__What to do__
Return exactly, please, the line that contains "Where should I" and every line after it through the end of the material that follows, leaving pictures aside.

__The data__
::::
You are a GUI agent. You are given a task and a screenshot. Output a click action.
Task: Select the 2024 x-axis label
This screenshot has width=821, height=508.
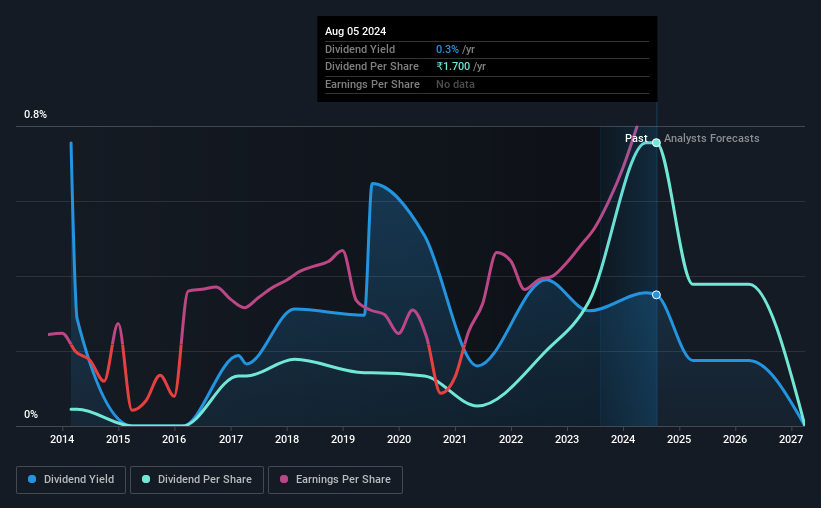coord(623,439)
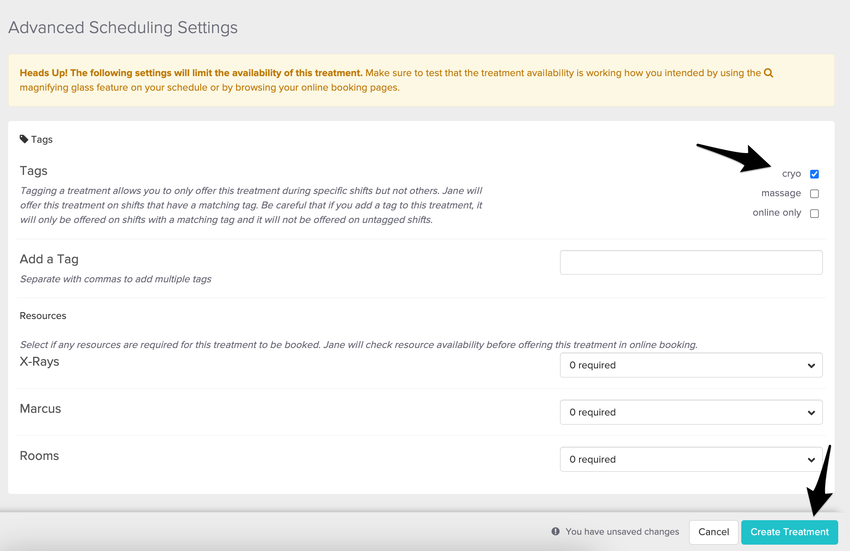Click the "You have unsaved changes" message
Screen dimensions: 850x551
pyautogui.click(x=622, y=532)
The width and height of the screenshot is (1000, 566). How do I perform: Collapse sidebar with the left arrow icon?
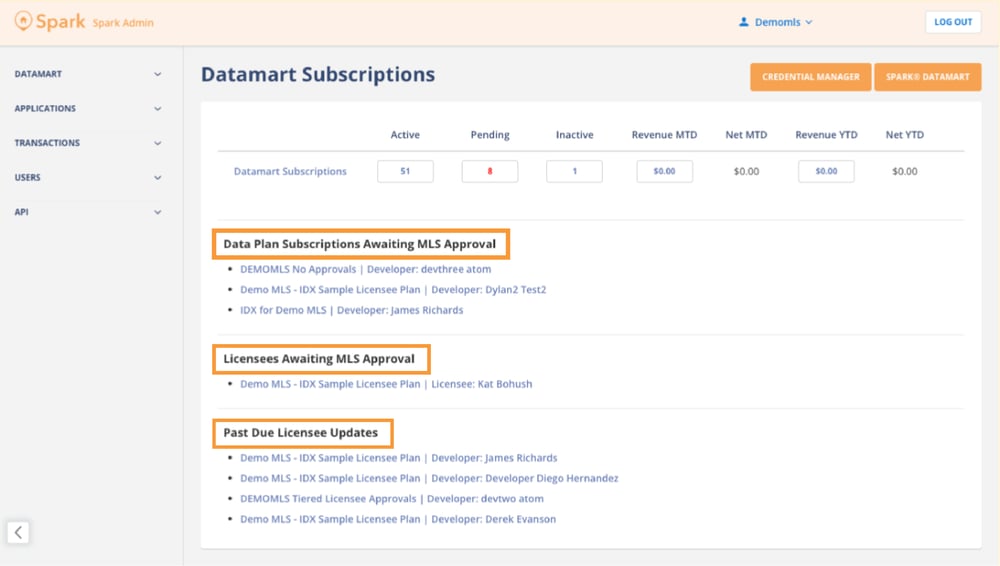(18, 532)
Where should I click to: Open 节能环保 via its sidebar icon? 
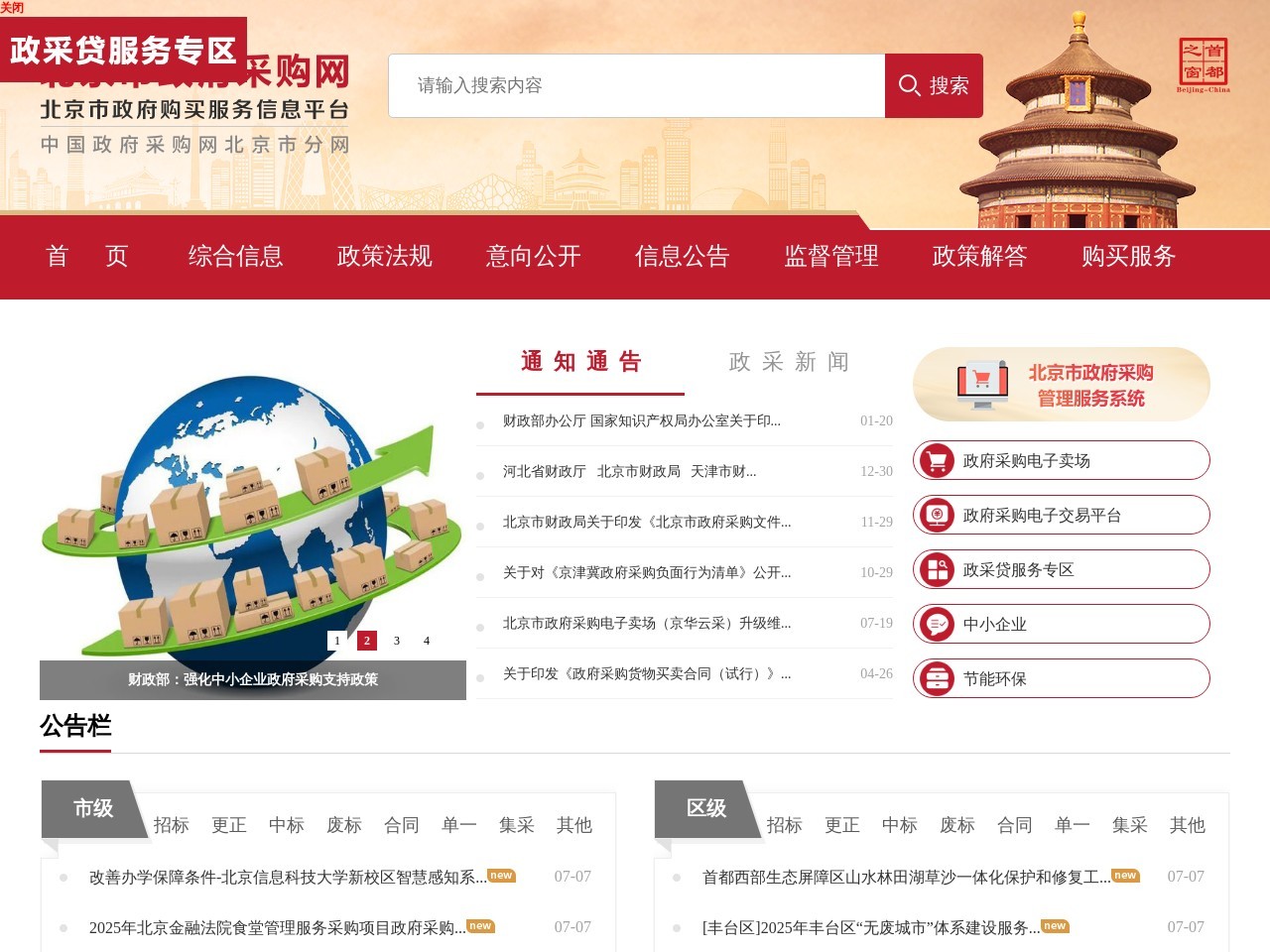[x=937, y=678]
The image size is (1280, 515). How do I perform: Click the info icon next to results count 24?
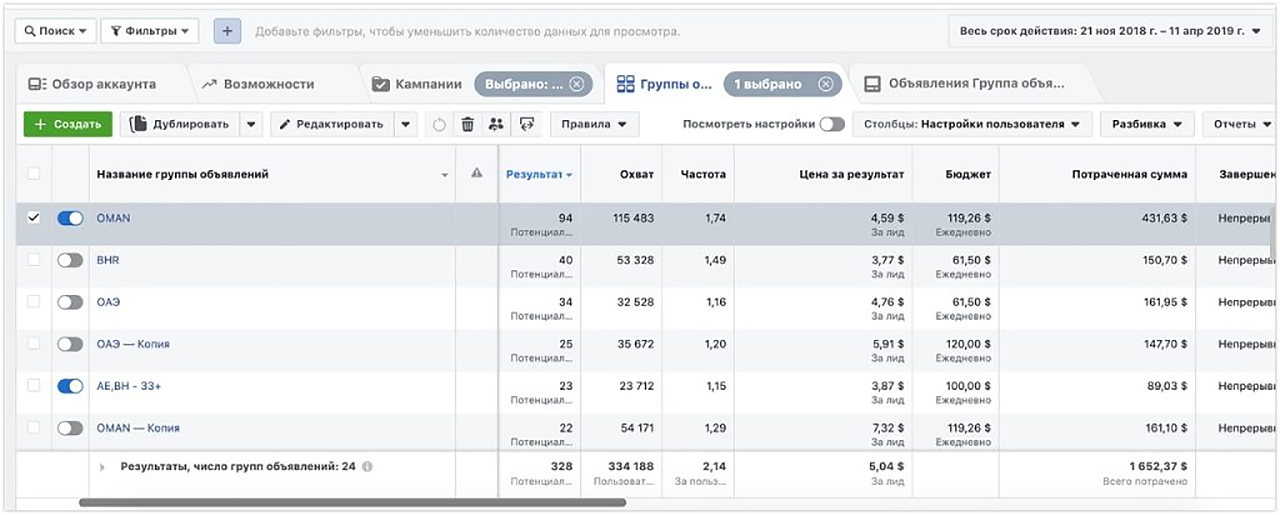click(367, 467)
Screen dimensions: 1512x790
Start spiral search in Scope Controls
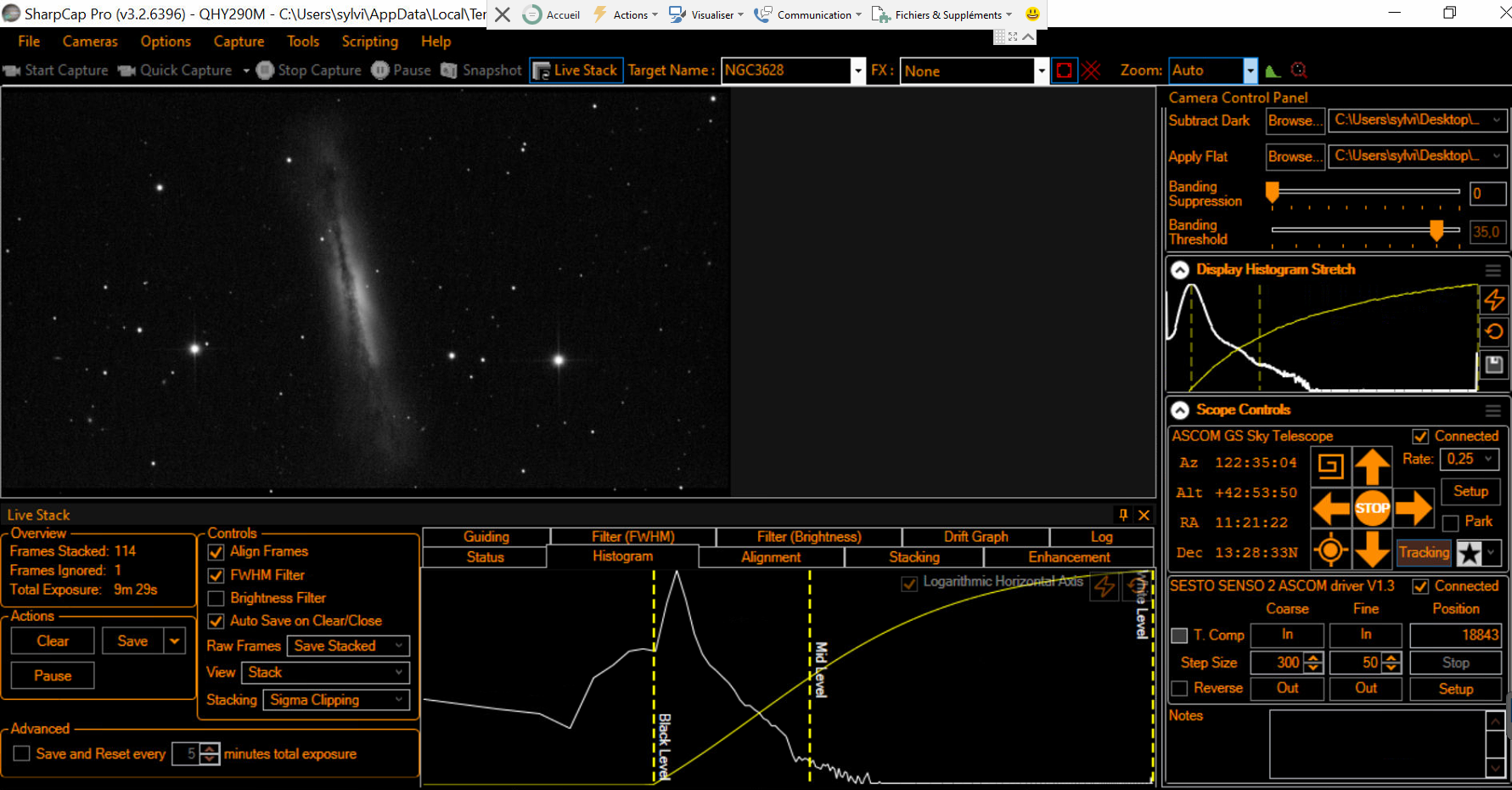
::::
__Output for this task__
Where should I click to: Open 节能环保 via its sidebar icon? 
[x=937, y=678]
The image size is (1280, 515). How do I perform: Click the info icon next to results count 24?
click(367, 467)
Screen dimensions: 1512x790
Start spiral search in Scope Controls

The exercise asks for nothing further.